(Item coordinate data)
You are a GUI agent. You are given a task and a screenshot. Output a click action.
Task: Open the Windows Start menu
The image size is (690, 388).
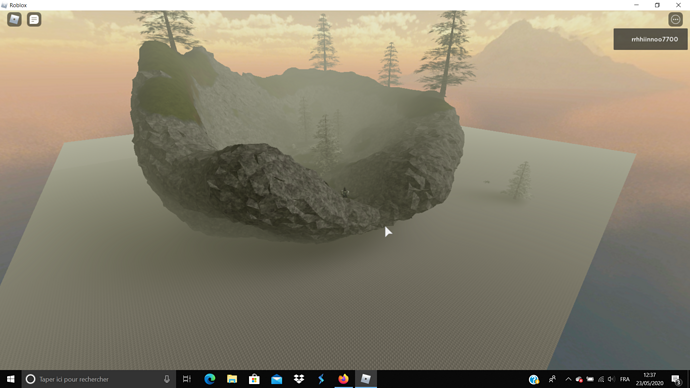(x=11, y=379)
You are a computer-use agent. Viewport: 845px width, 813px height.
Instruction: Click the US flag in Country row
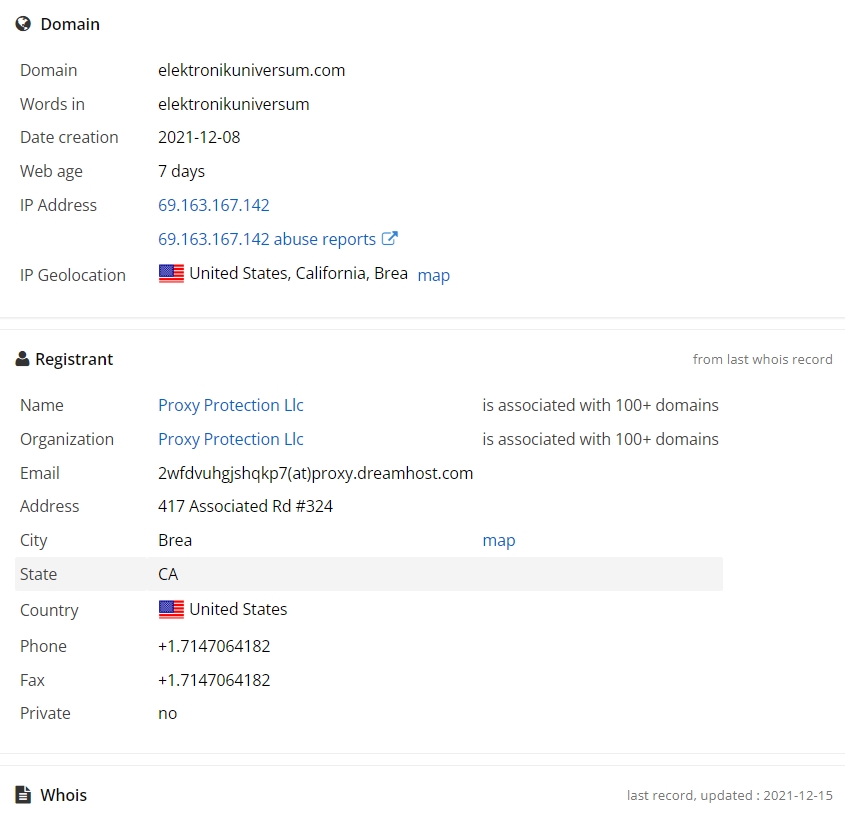click(x=171, y=609)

» **Task instructions**
Return the records verbatim, starting at the line containing "You are a computer-use" and continuing to the end of the records, with both ends included. Leave the pictures out of your reply.

» **Solution for this problem**
You are a computer-use agent. Viewport: 845px width, 813px height.
Instruction: Click the US flag in Country row
click(x=171, y=609)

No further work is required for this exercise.